### Aim
Copy the lines below word for word, beginning with the line containing "Task: Click the green" and continuing through the line containing "(x=970, y=606)", both included.

-- start Records for this task --

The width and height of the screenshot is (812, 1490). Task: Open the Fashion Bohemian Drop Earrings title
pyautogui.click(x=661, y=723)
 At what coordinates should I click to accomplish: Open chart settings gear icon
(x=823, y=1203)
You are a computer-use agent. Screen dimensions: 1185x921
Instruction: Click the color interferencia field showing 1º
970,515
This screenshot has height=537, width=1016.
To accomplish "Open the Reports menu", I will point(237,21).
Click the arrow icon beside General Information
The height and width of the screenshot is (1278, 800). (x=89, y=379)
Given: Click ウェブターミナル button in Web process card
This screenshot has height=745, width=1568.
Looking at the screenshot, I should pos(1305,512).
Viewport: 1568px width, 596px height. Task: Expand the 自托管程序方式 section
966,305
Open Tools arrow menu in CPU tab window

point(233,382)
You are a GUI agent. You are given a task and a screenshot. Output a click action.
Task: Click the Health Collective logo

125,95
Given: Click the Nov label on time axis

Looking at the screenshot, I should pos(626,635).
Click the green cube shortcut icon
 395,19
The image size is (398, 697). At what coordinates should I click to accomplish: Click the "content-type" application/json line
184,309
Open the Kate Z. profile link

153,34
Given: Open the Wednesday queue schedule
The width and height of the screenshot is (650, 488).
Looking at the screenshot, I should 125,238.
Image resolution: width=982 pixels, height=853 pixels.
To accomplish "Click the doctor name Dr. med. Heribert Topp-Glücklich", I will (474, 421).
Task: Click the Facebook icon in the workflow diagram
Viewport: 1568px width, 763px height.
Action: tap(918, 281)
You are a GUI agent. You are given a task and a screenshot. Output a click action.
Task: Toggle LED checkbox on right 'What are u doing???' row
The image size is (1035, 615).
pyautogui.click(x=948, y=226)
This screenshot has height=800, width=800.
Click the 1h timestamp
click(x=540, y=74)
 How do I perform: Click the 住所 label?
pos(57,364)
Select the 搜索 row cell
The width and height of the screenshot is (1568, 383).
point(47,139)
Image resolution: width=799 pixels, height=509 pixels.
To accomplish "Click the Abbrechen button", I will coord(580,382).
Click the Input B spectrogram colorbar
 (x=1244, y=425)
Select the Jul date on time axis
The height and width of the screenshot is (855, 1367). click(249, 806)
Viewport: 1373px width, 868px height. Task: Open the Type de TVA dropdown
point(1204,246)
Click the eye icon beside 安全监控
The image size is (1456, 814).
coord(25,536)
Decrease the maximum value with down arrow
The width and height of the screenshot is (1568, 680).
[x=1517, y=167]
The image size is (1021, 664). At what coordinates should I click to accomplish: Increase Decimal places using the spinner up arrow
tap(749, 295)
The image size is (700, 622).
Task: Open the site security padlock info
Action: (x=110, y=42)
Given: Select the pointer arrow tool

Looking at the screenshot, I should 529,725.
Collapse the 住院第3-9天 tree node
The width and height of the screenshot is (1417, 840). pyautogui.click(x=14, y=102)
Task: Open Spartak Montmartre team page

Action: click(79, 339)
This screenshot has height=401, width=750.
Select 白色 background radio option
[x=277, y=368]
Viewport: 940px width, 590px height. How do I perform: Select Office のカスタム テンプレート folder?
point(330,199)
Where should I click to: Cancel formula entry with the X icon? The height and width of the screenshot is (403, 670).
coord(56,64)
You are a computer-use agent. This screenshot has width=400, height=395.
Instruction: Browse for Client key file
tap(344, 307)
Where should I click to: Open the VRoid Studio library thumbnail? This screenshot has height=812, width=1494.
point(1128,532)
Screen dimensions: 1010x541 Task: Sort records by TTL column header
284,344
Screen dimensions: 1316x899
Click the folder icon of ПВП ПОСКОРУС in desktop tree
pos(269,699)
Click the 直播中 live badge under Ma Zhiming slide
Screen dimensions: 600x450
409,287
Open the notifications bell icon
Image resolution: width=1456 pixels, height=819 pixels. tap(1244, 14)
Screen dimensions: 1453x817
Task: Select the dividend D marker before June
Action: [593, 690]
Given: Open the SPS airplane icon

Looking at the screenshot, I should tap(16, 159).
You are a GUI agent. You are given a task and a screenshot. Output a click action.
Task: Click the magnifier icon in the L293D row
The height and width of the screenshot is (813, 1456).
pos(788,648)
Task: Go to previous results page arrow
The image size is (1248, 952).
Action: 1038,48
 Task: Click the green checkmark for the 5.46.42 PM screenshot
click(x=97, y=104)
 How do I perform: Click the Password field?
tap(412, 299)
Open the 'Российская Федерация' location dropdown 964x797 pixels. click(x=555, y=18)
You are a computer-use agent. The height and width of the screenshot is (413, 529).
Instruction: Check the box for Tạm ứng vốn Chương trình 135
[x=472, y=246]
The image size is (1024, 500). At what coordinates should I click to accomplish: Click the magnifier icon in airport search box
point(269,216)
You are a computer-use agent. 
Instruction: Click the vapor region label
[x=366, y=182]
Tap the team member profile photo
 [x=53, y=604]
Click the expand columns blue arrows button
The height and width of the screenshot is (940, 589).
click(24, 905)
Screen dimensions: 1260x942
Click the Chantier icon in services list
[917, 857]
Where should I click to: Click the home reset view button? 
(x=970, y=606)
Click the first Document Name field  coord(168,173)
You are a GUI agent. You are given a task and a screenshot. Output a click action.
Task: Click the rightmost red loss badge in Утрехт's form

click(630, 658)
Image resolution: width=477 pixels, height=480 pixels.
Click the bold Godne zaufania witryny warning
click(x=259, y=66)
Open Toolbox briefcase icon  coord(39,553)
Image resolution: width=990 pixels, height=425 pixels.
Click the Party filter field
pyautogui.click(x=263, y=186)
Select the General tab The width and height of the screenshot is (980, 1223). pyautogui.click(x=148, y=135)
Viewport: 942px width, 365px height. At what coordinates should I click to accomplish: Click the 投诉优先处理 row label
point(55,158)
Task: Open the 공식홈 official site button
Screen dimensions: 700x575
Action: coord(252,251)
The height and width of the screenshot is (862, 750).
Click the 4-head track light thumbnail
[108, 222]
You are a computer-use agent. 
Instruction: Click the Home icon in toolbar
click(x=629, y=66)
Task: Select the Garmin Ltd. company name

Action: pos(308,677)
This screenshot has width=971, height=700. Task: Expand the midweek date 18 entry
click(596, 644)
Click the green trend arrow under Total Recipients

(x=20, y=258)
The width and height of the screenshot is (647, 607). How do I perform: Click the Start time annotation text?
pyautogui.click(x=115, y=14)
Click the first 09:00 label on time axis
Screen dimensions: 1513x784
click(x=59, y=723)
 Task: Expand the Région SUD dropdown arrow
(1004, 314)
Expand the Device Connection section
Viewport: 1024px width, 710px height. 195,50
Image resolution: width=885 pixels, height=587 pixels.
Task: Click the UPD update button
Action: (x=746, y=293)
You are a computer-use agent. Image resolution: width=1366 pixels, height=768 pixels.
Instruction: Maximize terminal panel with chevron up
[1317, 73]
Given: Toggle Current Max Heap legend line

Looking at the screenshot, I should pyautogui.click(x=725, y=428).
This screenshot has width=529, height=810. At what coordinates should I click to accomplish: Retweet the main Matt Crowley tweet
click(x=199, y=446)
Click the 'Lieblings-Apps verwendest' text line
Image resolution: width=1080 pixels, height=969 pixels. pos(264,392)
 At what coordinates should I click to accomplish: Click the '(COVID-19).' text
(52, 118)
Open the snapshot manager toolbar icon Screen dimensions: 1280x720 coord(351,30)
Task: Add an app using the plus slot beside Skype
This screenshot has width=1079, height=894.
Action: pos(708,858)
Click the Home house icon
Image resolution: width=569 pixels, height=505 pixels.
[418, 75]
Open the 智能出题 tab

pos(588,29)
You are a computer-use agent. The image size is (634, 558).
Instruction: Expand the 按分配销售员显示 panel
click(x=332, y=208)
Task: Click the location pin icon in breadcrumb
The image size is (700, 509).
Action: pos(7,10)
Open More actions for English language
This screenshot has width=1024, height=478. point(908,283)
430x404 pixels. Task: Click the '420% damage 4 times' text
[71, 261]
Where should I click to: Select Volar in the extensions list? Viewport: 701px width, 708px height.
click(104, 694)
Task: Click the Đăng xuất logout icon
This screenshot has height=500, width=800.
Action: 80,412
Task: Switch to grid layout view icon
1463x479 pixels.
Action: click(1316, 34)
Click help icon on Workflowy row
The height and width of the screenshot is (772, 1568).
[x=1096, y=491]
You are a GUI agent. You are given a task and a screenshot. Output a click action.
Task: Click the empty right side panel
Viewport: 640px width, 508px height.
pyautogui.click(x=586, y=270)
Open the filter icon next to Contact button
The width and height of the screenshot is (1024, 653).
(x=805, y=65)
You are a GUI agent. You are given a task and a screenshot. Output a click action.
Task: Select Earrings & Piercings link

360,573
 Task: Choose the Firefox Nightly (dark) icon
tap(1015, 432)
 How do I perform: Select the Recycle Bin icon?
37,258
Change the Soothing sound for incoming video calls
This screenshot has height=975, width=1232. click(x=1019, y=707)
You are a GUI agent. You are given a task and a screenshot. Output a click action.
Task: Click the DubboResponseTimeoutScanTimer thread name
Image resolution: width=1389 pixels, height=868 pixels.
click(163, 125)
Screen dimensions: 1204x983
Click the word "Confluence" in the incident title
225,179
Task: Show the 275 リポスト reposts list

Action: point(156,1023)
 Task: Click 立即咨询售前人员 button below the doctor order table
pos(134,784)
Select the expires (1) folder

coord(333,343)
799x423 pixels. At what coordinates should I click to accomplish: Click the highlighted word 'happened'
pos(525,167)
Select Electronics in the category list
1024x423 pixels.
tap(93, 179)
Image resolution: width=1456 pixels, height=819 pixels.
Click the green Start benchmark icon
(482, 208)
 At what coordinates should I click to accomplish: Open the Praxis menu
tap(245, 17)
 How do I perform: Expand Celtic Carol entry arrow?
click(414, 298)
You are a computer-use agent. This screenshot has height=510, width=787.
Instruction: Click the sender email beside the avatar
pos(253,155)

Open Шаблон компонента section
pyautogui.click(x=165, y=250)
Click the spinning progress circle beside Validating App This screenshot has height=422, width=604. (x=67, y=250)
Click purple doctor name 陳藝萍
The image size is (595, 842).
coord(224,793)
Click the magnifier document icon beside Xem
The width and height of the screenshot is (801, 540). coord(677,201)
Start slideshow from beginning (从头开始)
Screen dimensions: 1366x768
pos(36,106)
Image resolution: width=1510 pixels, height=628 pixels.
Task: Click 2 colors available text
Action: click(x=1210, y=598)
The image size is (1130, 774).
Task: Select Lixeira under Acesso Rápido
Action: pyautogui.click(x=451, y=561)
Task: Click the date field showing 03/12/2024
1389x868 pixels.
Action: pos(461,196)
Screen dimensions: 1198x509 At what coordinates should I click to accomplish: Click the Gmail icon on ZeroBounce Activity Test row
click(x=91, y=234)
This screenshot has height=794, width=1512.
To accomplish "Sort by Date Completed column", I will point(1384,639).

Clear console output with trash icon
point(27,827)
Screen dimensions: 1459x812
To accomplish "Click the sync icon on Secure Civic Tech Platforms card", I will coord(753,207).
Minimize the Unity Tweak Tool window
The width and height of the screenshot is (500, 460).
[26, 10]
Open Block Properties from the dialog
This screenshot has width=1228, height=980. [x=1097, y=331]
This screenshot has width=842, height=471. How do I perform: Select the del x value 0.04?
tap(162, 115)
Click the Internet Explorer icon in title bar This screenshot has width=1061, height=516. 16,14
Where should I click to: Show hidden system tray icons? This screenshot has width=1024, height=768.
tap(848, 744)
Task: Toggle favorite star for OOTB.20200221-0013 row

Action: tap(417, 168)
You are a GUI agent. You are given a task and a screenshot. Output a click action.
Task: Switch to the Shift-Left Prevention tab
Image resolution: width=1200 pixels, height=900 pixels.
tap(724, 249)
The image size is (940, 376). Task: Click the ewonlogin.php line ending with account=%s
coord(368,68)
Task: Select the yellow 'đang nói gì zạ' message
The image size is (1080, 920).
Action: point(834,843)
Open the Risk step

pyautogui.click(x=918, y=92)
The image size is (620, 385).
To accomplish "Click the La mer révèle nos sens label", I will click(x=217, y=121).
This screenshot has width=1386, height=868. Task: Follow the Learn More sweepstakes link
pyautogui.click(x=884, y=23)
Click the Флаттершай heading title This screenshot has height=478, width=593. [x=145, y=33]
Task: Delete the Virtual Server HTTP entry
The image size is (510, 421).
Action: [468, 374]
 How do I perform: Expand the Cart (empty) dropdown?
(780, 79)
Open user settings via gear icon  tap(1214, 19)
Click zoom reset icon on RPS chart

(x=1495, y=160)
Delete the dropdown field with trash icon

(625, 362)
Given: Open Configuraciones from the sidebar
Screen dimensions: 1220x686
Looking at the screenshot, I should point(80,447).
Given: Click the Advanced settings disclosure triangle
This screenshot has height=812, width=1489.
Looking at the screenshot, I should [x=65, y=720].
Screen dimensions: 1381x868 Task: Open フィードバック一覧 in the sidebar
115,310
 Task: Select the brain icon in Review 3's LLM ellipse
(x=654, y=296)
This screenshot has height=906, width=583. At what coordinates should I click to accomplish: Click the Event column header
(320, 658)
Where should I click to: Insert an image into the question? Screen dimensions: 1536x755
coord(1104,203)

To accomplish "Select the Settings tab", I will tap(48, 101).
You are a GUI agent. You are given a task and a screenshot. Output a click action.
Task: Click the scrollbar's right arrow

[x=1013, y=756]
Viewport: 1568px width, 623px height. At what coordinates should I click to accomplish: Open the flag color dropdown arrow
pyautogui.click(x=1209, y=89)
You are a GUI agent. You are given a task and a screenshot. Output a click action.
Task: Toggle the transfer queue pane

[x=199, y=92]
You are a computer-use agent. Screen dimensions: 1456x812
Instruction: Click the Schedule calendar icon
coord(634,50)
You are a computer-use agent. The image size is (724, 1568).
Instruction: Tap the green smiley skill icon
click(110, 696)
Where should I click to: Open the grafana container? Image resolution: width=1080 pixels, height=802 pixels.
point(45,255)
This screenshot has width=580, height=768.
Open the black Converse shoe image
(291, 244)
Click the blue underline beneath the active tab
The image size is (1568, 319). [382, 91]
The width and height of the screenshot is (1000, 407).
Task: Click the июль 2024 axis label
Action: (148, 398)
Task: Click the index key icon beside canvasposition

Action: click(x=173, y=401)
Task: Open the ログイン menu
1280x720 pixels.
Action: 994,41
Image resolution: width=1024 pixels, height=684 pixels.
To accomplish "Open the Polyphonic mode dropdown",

-- end Records for this task --

### Problem solution
 Task: Click the green checkmark for the 5.46.42 PM screenshot
click(x=97, y=104)
 How do I perform: Click the Password field?
tap(412, 299)
Open the 'Российская Федерация' location dropdown 964x797 pixels. click(x=555, y=18)
You are a computer-use agent. The height and width of the screenshot is (413, 529).
Instruction: Check the box for Tạm ứng vốn Chương trình 135
[x=472, y=246]
The image size is (1024, 500). At what coordinates should I click to accomplish: Click the magnifier icon in airport search box
point(269,216)
You are a computer-use agent. 
Instruction: Click the vapor region label
[x=366, y=182]
Tap the team member profile photo
 [x=53, y=604]
Click the expand columns blue arrows button
The height and width of the screenshot is (940, 589).
click(24, 905)
Screen dimensions: 1260x942
Click the Chantier icon in services list
[917, 857]
Where should I click to: Click the home reset view button? 
(x=970, y=606)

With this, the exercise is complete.